**OPGAVE A**. Vervang in de rijen "Posts" door "Berichten" in de regels vanaf de regel met "Home (324, 337)" tot en met de regel met "[paynet.uz] (259, 622)", en geef alleen die regels verder ongewijzigd terug. Laat de afbeeldingen uit je antwoord weg.

----------------------------------------

En terwijl de Schepper, inherent
aan zijn aard, vol Liefde doorging met het scheppen, kwam er een soort van idee
in de Schepper naar boven. Alles is in mij en ik ben in alles, maar wie is de
Schepper. Hij kende zichzelf niet en had, als het ware, geen spiegel waarin hij
zichzelf kon “zien”. Het idee werd geboren, al het geschapene samen in een
Eenheid te scheppen en daardoor in deze Eenheid zichzelf te kunnen herkennen.
De kroon op zijn schepping. En hij begon en schiep de mens. En alles was in de
mens en de mens was in alles.

----------------------------------------

**OPGAVE B**.
Beantwoord over de tekst over de Schepper:
(i) Hoe ging de Schepper door met het scheppen?
(ii) Wat had de Schepper als het ware niet?
(iii) Wat schiep hij als kroon op zijn schepping?

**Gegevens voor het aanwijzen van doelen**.
----------------------------------------

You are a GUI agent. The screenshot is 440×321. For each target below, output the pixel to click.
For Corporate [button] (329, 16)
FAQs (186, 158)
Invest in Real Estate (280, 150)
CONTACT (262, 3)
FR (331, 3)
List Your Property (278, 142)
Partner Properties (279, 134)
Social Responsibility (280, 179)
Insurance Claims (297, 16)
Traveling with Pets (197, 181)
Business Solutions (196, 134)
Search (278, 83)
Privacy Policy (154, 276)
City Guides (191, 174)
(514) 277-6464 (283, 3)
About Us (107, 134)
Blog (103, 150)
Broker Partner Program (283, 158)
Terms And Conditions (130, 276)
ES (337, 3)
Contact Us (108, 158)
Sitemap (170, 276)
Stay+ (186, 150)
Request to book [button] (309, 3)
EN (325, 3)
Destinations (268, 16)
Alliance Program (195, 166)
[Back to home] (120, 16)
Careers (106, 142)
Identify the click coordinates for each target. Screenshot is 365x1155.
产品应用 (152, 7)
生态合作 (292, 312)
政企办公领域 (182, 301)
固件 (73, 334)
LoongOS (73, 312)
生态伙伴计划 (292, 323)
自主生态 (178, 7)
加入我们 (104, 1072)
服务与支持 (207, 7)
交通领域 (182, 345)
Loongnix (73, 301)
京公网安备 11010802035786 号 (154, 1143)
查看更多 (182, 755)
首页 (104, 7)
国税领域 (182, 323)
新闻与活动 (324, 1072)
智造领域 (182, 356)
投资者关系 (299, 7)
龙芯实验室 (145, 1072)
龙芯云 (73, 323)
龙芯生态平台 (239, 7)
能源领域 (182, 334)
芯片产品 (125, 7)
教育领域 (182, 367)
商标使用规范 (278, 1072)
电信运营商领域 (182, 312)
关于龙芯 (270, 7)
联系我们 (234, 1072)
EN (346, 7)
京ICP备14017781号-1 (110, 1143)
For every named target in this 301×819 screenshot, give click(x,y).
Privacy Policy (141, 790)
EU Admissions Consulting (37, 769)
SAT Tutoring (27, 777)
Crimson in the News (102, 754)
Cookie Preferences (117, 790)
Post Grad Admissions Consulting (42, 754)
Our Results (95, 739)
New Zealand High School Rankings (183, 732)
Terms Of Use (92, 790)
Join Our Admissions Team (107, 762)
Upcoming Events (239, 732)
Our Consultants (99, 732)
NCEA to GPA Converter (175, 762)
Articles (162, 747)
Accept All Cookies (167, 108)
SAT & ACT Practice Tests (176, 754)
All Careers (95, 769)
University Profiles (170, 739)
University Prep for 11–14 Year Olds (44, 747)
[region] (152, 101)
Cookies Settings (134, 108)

----------------------------------------

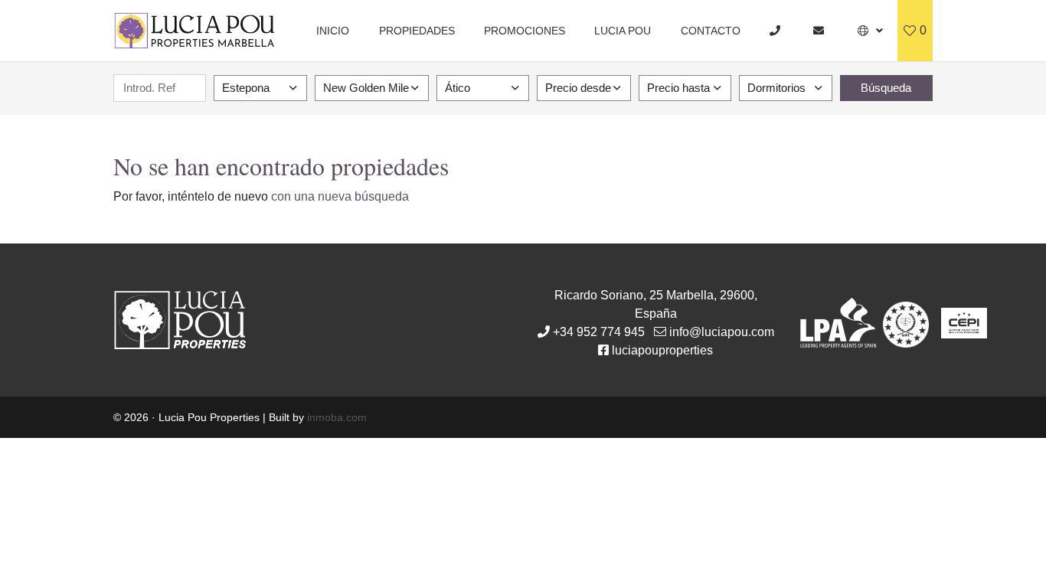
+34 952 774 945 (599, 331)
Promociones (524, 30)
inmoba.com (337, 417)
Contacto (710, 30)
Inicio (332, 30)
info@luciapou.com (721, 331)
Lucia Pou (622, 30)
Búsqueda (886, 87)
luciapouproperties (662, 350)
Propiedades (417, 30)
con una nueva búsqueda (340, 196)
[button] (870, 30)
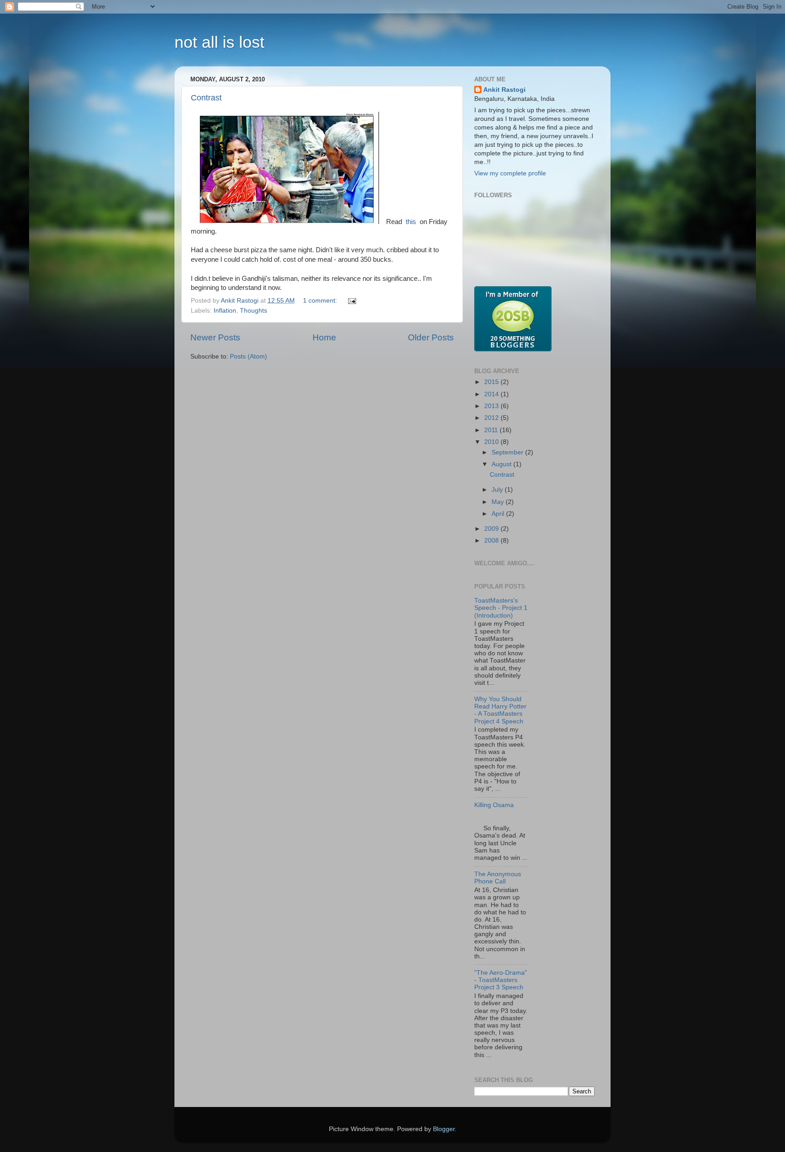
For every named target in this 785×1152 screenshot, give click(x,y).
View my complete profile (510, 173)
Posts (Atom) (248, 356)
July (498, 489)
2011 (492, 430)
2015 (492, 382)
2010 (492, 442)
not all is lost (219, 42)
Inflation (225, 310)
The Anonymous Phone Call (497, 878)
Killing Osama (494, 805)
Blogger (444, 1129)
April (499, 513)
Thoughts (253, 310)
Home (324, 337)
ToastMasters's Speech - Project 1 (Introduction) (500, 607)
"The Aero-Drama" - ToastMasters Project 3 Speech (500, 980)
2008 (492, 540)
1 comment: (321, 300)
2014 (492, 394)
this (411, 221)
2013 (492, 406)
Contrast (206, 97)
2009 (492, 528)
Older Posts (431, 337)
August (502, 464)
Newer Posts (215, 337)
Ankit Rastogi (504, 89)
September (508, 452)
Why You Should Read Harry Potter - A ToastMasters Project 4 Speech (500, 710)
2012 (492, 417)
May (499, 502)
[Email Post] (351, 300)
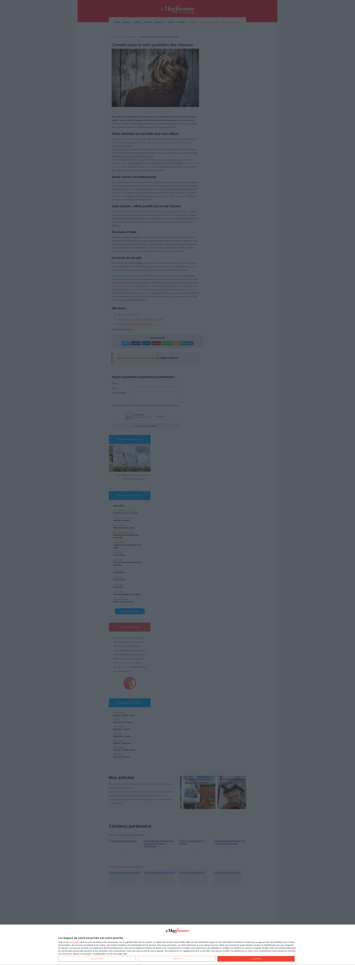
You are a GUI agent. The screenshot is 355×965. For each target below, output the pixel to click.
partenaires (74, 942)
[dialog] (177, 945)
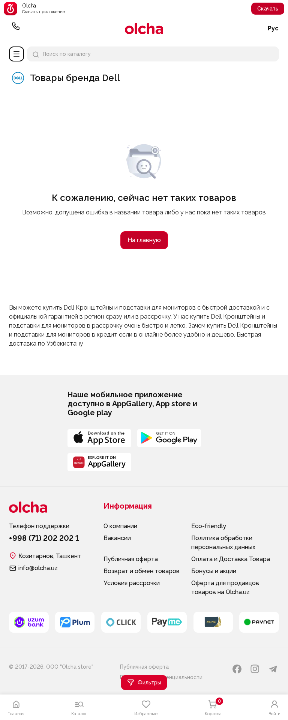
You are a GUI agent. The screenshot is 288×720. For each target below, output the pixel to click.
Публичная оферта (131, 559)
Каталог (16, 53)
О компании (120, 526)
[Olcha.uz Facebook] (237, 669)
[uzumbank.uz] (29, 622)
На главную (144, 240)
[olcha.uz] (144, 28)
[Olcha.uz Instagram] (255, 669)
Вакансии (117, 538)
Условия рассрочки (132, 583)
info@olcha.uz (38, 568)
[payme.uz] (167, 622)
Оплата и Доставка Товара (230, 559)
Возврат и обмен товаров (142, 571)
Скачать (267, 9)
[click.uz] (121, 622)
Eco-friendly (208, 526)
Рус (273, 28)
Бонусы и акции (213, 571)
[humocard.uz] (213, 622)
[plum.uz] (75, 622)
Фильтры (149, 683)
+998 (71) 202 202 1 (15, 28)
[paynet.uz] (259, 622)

----------------------------------------

**UITGEWERKT ANTWOORD A**.
Home (324, 337)
ToastMasters's Speech - Project 1 (Introduction) (500, 607)
"The Aero-Drama" - ToastMasters Project 3 Speech (500, 980)
2008 (492, 540)
1 comment: (321, 300)
2014 (492, 394)
this (411, 221)
2013 (492, 406)
Contrast (206, 97)
2009 (492, 528)
Older Berichten (431, 337)
August (502, 464)
Newer Berichten (215, 337)
Ankit Rastogi (504, 89)
September (508, 452)
Why You Should Read Harry Potter - A ToastMasters Project 4 Speech (500, 710)
2012 (492, 417)
May (499, 502)
[Email Post] (351, 300)
You are a GUI agent. The screenshot is 355×965. For each target below, output the pixel to click.
partenaires (74, 942)
[dialog] (177, 945)
You are a GUI agent. The screenshot is 288×720. For each target below, output the pixel to click.
Публичная оферта (131, 559)
Каталог (16, 53)
О компании (120, 526)
[Olcha.uz Facebook] (237, 669)
[uzumbank.uz] (29, 622)
На главную (144, 240)
[olcha.uz] (144, 28)
[Olcha.uz Instagram] (255, 669)
Вакансии (117, 538)
Условия рассрочки (132, 583)
info@olcha.uz (38, 568)
[payme.uz] (167, 622)
Оплата и Доставка Товара (230, 559)
Возврат и обмен товаров (142, 571)
Скачать (267, 9)
[click.uz] (121, 622)
Eco-friendly (208, 526)
Рус (273, 28)
Бонусы и акции (213, 571)
[humocard.uz] (213, 622)
[plum.uz] (75, 622)
Фильтры (149, 683)
+998 (71) 202 202 1 (15, 28)
[paynet.uz] (259, 622)

**UITGEWERKT ANTWOORD B**.
(i) Vol Liefde.
(ii) Een spiegel waarin hij zichzelf kon "zien".
(iii) De mens.